THE PROBLEM: Every line from the one bearing "Click the word titulo in the editor" through the last line of the records below is to be output exactly, and no other line; leave out the pictures.

MATERIAL SUPPLIED:
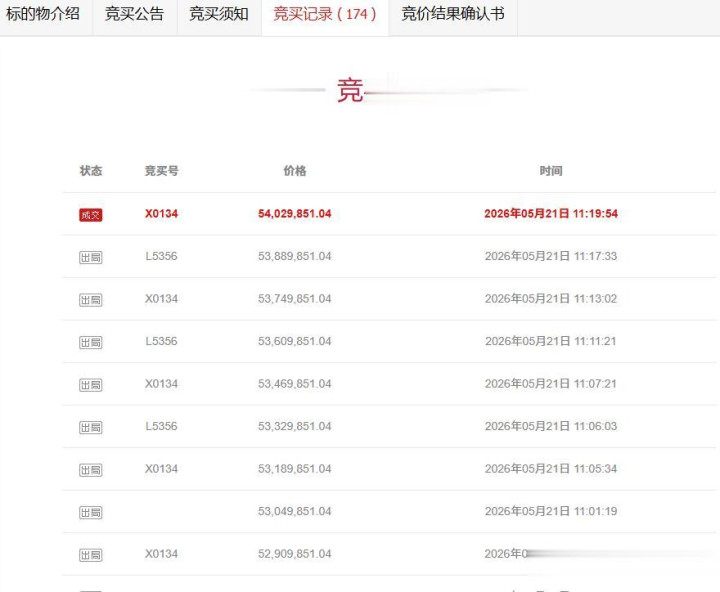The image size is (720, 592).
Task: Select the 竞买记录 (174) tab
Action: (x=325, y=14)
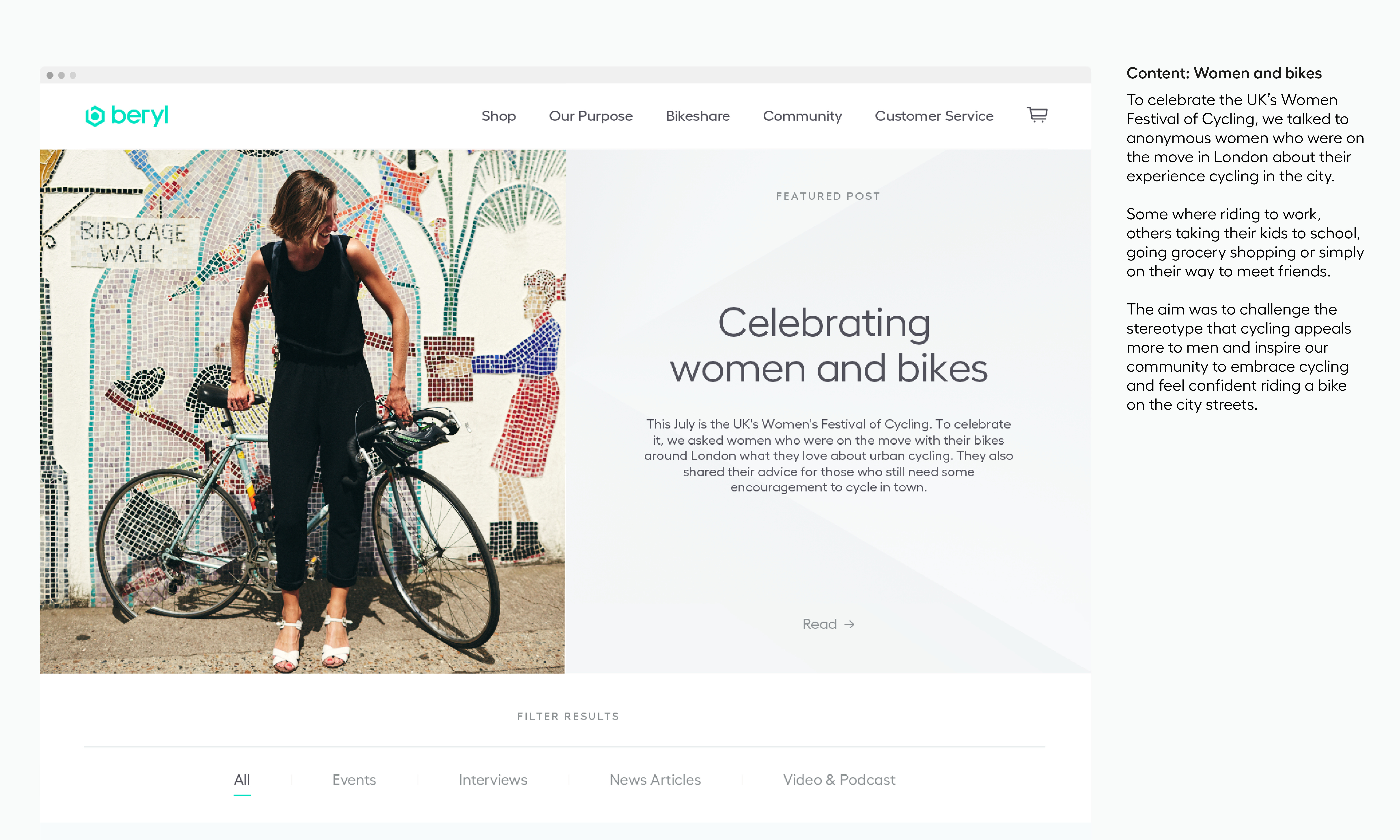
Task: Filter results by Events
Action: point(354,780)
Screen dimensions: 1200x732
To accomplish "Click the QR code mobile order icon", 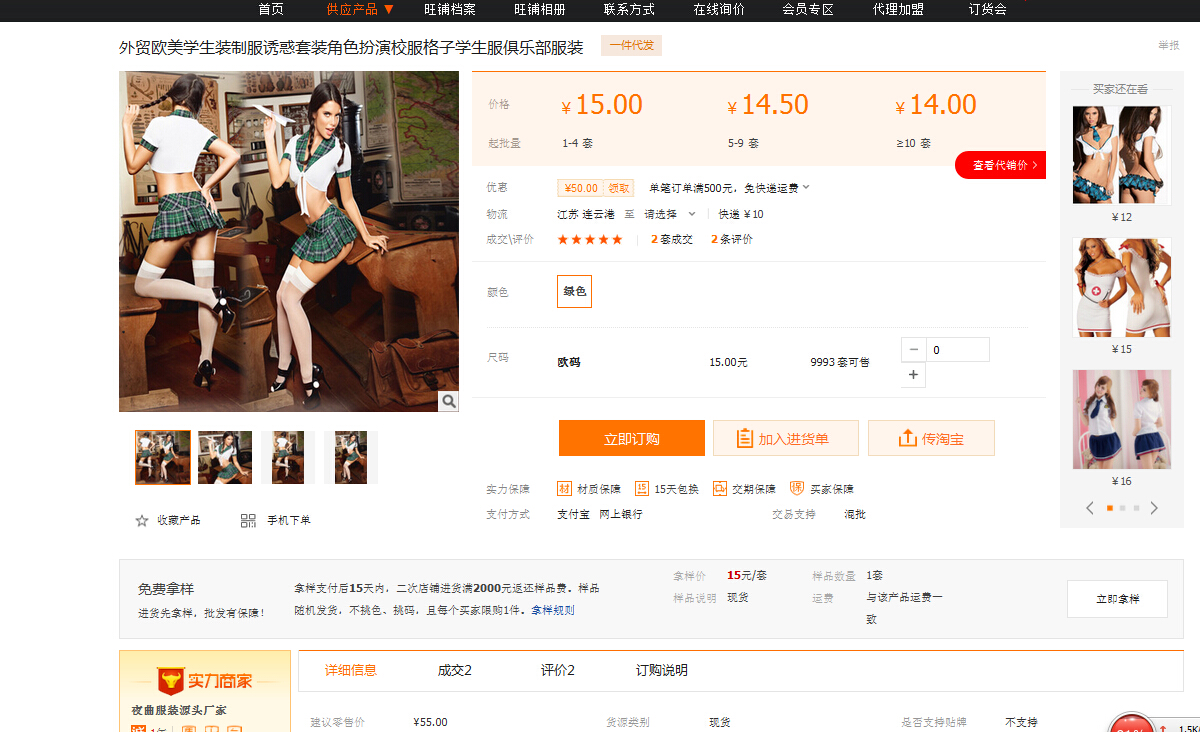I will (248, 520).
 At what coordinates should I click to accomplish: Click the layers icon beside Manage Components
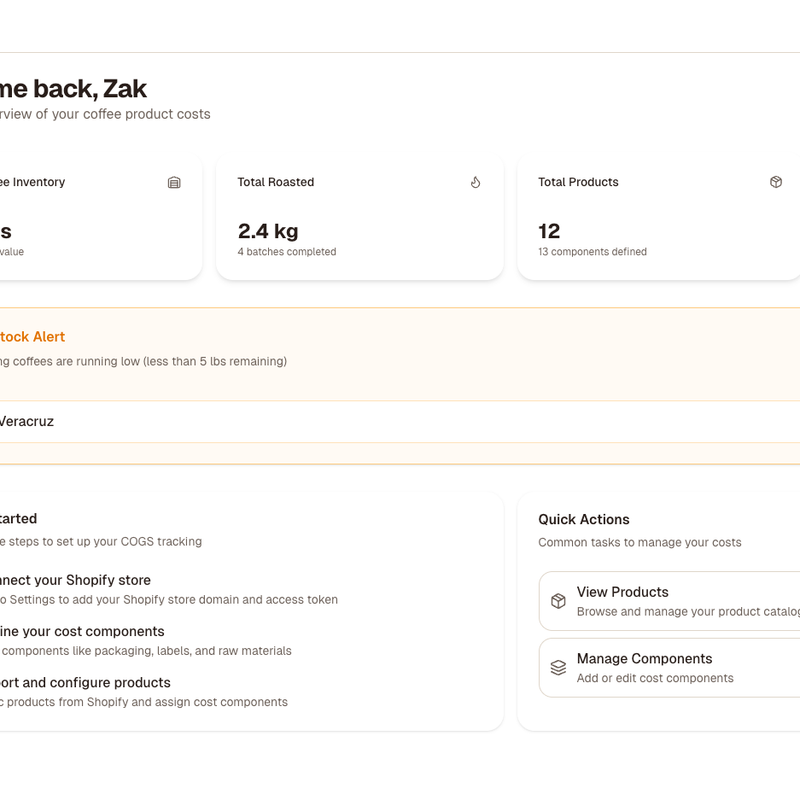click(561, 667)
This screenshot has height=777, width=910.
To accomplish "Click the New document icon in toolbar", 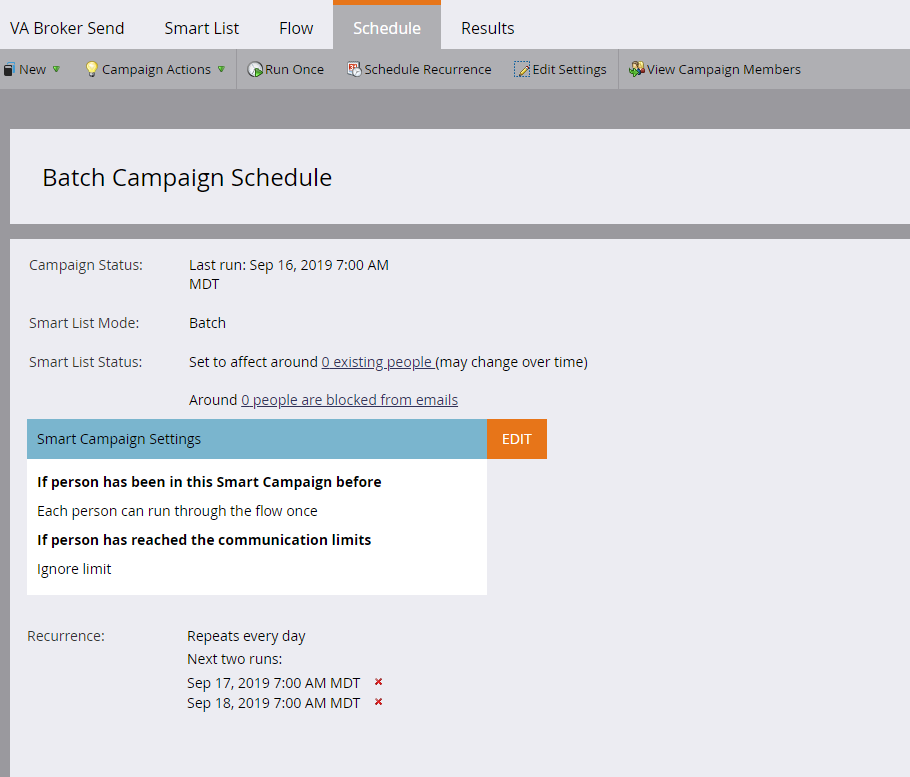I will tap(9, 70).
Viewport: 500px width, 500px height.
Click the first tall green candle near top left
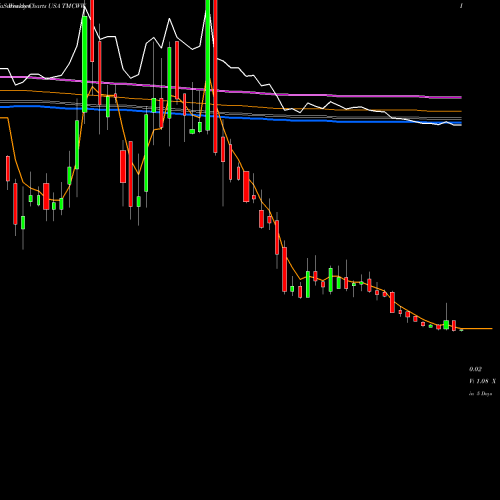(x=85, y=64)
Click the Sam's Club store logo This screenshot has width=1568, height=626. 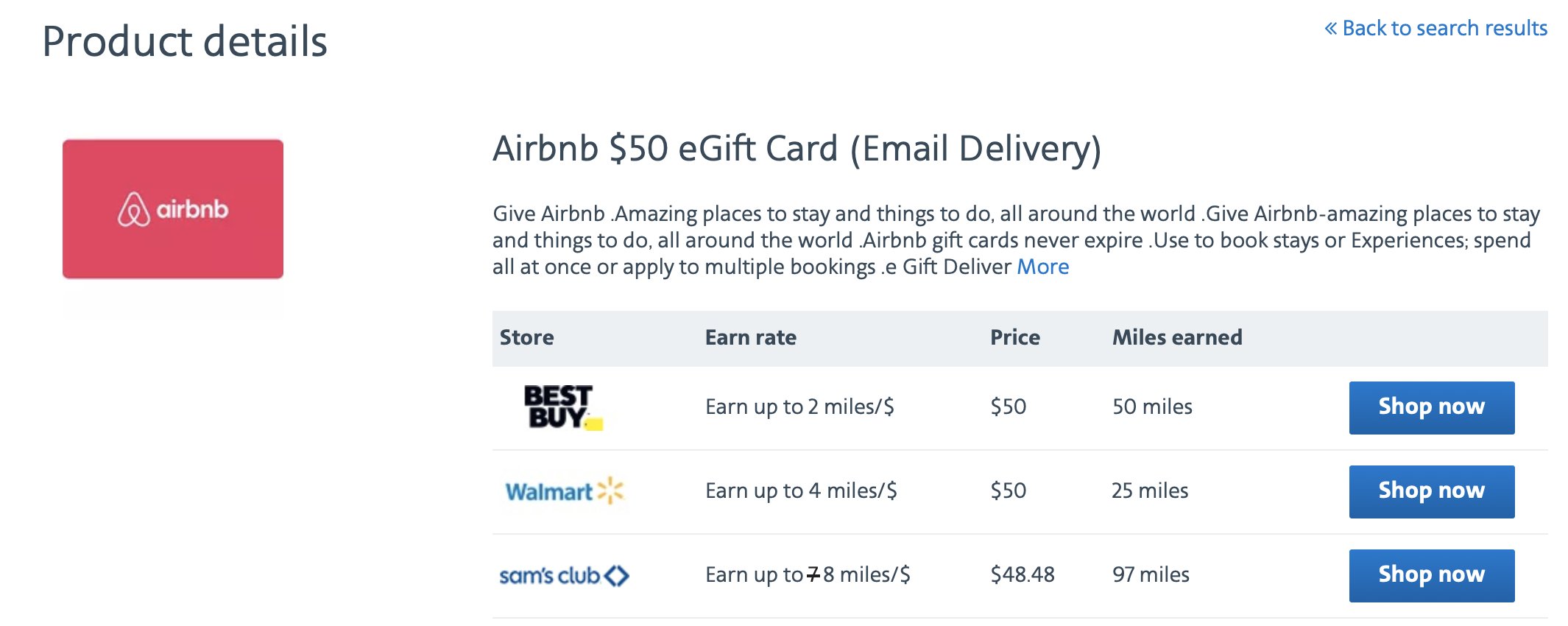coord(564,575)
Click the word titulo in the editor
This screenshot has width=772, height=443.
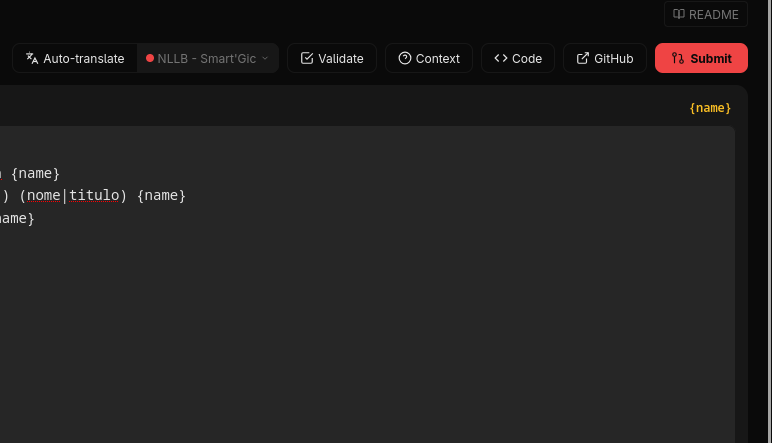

FINAL ANSWER:
Click the word titulo in the editor
This screenshot has width=772, height=443.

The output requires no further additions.